Iraq War veteran Vince Bryant
Iraq War veteran Vince Bryant who suffers from PTSD

About a hundred veterans attended the first town hall meeting at the Houston VA Medical Center. The gathering is one in a nationwide series of forums, in the wake of scandals about long waiting times and poor services in other parts of the country.

The majority of the forum attendees served in Vietnam.

Vince Bryant is an Iraq War veteran. He now works at the Michael DeBakey VA Medical Center. He’s concerned about post-traumatic stress disorder.

“I’m actually service connected for PTSD,” said Bryant. “I’m dealing with it a lot better, thanks to therapy, but there are more issues that need to be addressed. I’m not going to paint this picture as though we’re a hundred percent on a path of what we’re supposed to be doing. There are points where we all need to make corrections. But it comes in time, it comes in time.”

Ralph Wilson served his country in the late 70s.
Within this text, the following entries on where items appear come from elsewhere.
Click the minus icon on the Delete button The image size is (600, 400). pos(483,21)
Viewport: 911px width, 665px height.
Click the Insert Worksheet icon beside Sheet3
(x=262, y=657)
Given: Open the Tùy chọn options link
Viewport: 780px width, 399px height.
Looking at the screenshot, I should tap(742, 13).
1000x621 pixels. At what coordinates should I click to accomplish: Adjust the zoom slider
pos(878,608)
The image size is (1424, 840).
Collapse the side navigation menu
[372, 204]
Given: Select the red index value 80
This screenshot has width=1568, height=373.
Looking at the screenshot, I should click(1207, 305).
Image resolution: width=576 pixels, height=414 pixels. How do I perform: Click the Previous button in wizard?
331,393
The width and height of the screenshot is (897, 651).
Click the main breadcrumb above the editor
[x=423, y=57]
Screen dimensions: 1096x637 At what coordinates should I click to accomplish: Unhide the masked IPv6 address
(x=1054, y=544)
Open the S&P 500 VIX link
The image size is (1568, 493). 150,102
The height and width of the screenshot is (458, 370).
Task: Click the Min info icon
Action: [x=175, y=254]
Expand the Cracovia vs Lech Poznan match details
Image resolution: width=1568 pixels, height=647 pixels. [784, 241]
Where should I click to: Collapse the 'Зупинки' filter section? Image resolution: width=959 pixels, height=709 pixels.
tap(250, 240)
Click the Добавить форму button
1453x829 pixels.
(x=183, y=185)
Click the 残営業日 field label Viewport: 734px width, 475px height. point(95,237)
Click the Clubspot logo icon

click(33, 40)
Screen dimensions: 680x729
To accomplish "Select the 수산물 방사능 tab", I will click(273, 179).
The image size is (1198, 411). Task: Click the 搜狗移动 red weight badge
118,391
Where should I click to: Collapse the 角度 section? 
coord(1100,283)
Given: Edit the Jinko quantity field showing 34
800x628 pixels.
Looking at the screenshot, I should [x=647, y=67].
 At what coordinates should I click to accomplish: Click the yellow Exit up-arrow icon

He thinks more veterans should be hired to work in the VA.

“If a veteran has a problem, and he’s real physical and mad, another veteran can go talk to him faster than somebody that works here that’s not a veteran,” said Wilson. “So you need veterans in the VA system itself, because this is a hospital, so we’re already trained to work. So this is the place you need to put veterans in.”

Pritz Navaratnasingam is director of the Houston Regional Office of the VA. He says he understands that a lot needs to be done for veterans.

“So this is really a listening forum, an opportunity for me to hear, and my staff to hear from our veterans, those who we serve,” said Navaratnasingam. “Their concerns, their questions, their feedback. And as we seek to continuously improve our process, we need to make sure we take our veterans and our customers’ feedback into account, as we make those changes.”

Adrian Savoy served in the Navy when he lost his arm in an accident. He says the VA has been very helpful.

“I was encouraged that they want to do change,” said Savoy. “And the VA has been very helpful for me and my family.”

Houston’s VA Director says he hopes to continue the centralized training structure of employees, and the aggressive outreach that includes reducing the time to process claims for veterans.